*SUPPLIED PASSAGE*:

Sunday, April 24, 2022

Return to Gaschurn, Sixty Years Later. Part Two. Haus in der Sonne

 Continued from Return to Gaschurn, Part One

Up, up, up along the winding road into the mountains, and there we were. The village was nothing like I remembered it; but then, I remembered very little, at the most those quaint solid-wood chalets. I kept an eye out for Haus in der Sonne while driving through, but as I'd suspected it was long gone; yes, I'd looked it up online and no Pension of that name existed. The buildings in the village centre were modern, of brick, with a few chalets in between and on the hillside above. 


I wasn't quite sure what I was doing in Gaschurn. Retracing my steps, yes; but how? I didn't know a single person there, and I didn't have a plan. I needed a plan.  Haus in der Sonne had to be central to that plan. I also needed a hook; how would I explain myself?

*DIRECTIVE*:
Please say whether each statement agrees with the Gaschurn post above, answering yes or no and quoting the words from the post that decide it: (a) The narrator spotted Haus in der Sonne while driving through the village. (b) The buildings in the village center were modern and made of brick. (c) The narrator knew several people in Gaschurn.

*GIVEN ENTRIES*:
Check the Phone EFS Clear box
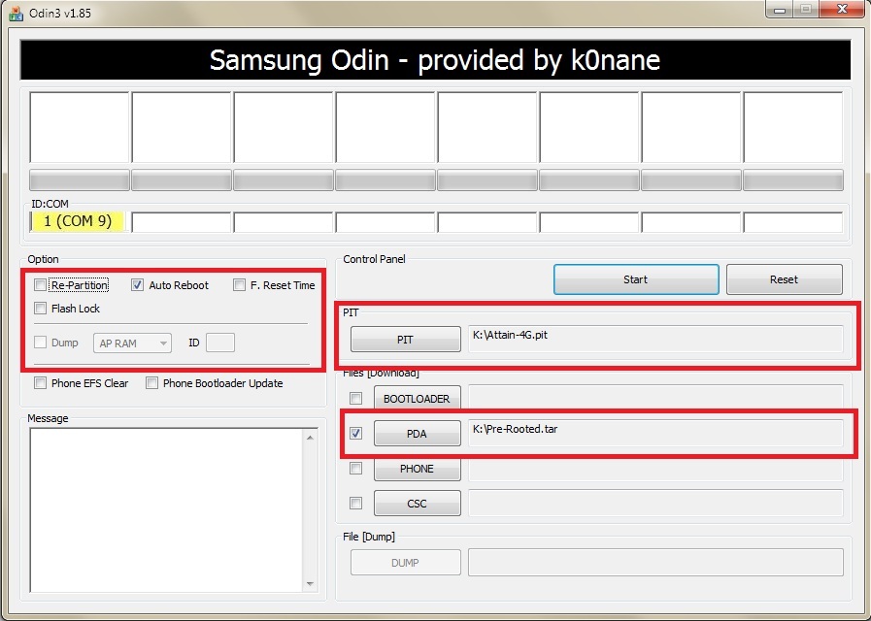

* * *

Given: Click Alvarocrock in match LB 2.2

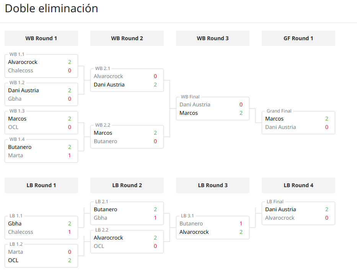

*WORKED ANSWER*:
(a) No: "as I'd suspected it was long gone"
(b) Yes: "The buildings in the village centre were modern, of brick"
(c) No: "I didn't know a single person there"